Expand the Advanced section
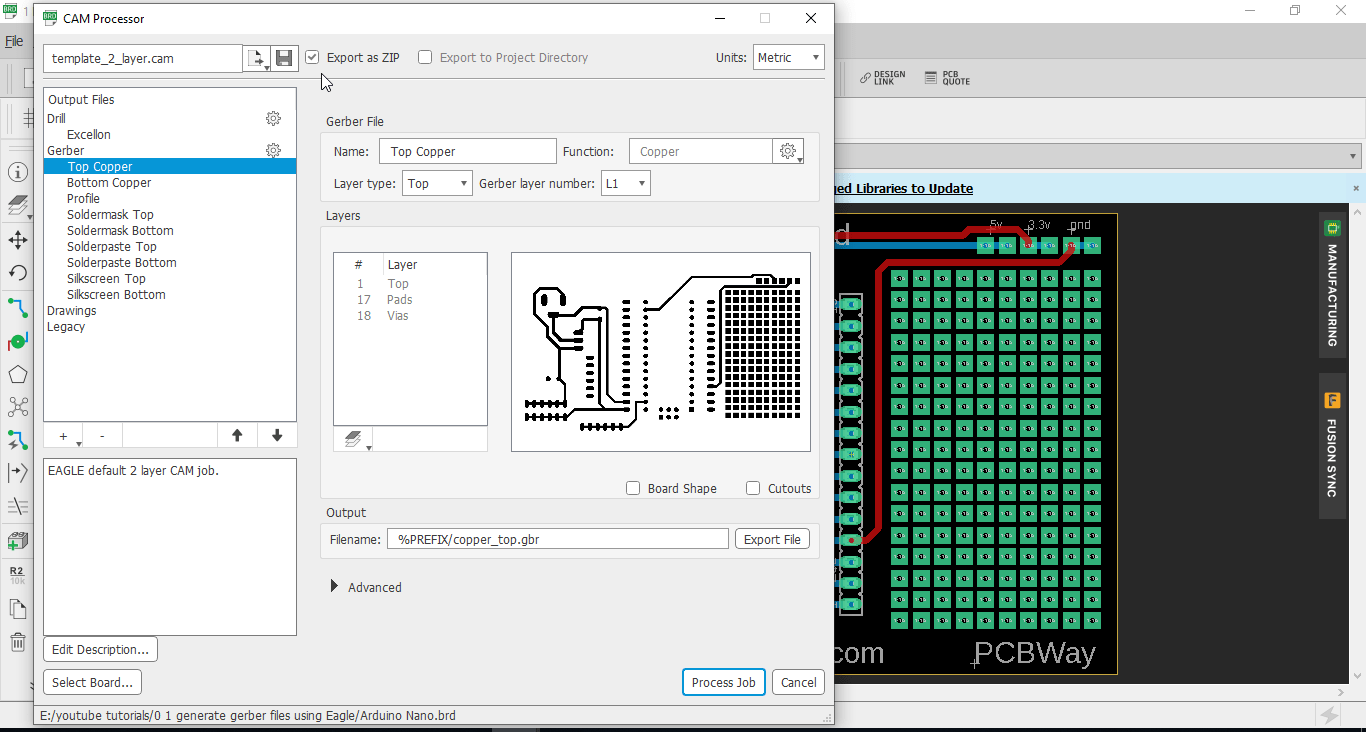 (335, 587)
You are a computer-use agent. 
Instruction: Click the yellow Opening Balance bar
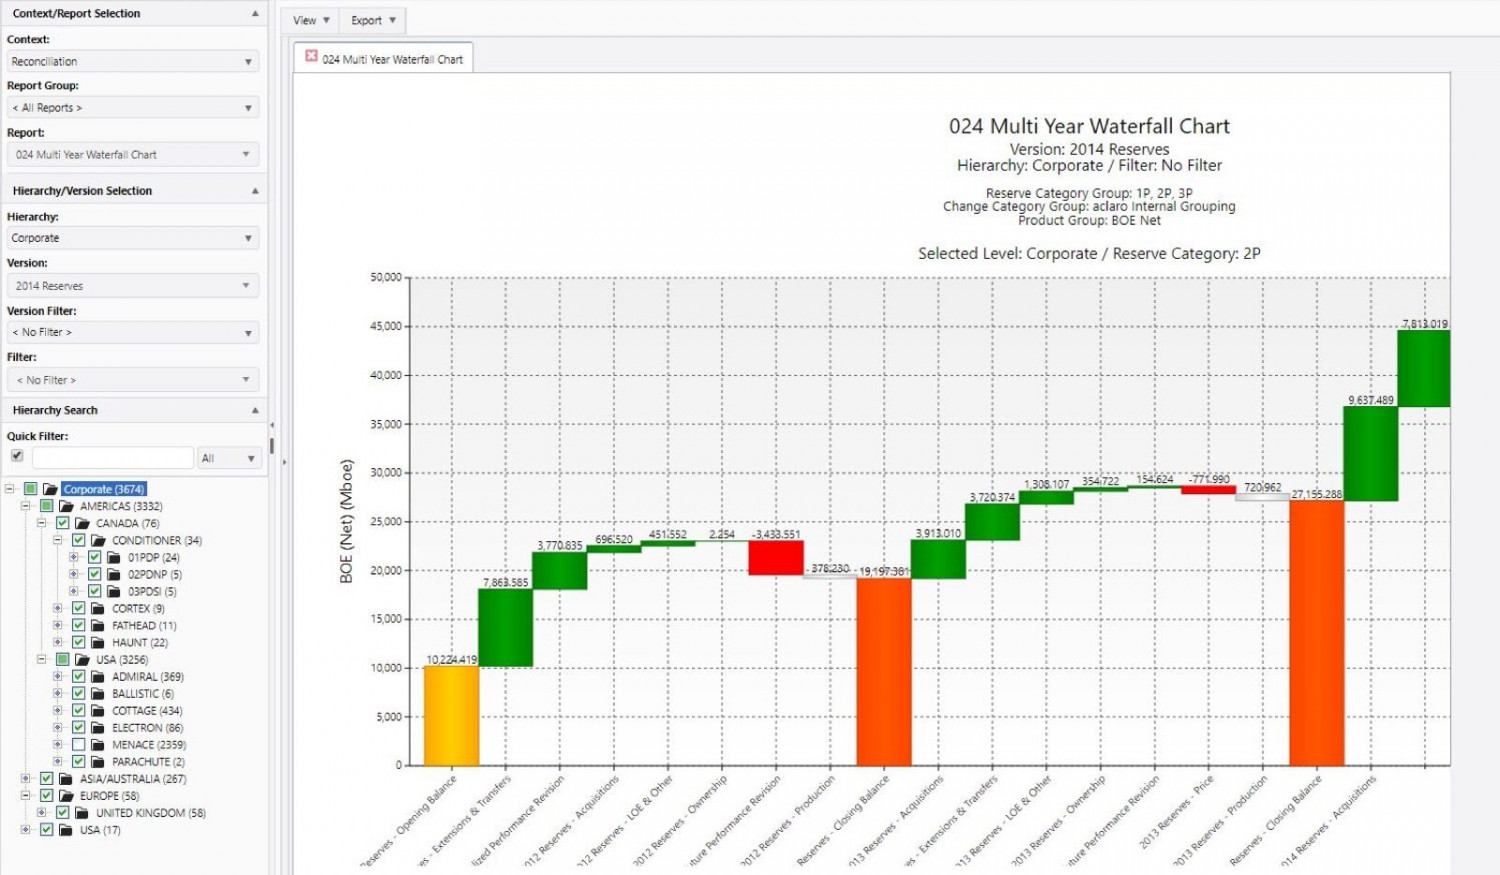coord(451,715)
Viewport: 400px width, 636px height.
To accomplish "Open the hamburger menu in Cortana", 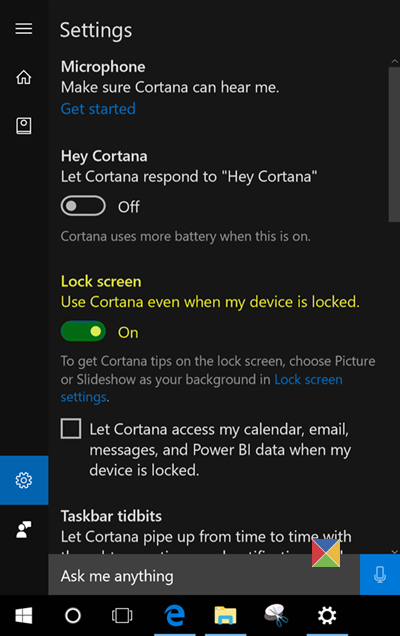I will click(24, 29).
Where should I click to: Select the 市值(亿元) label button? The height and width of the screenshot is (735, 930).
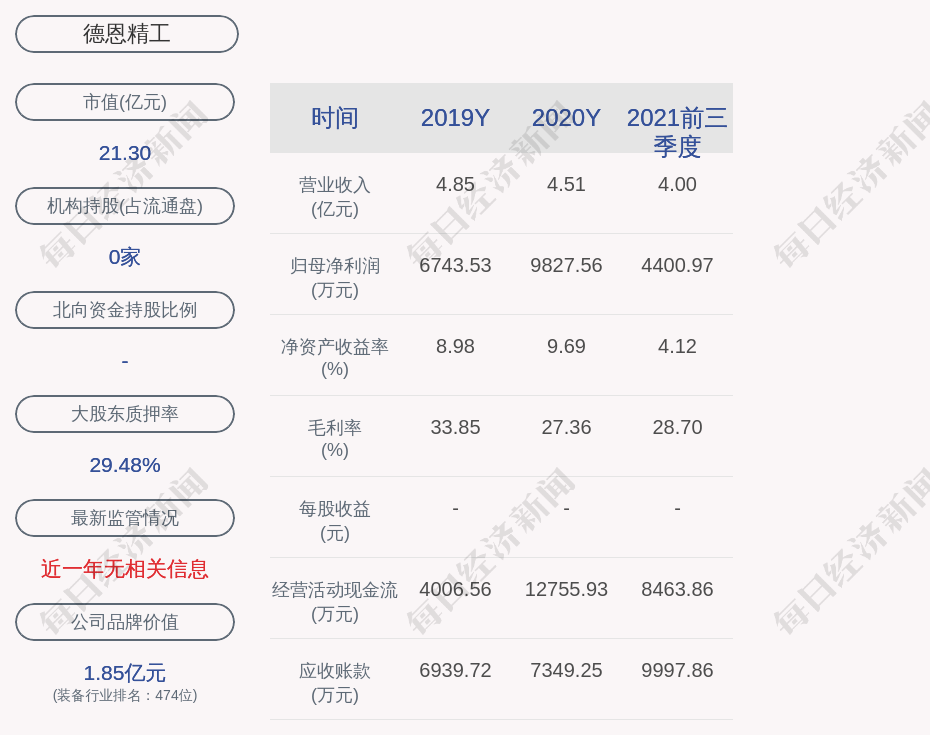[125, 102]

================

# Activity:
Take the lines from the one containing "Where should I" through the final line of the listing above and print them exactly, including both ends but no pictures.

# Task response:
Where should I click to: Select the 市值(亿元) label button? The height and width of the screenshot is (735, 930).
[125, 102]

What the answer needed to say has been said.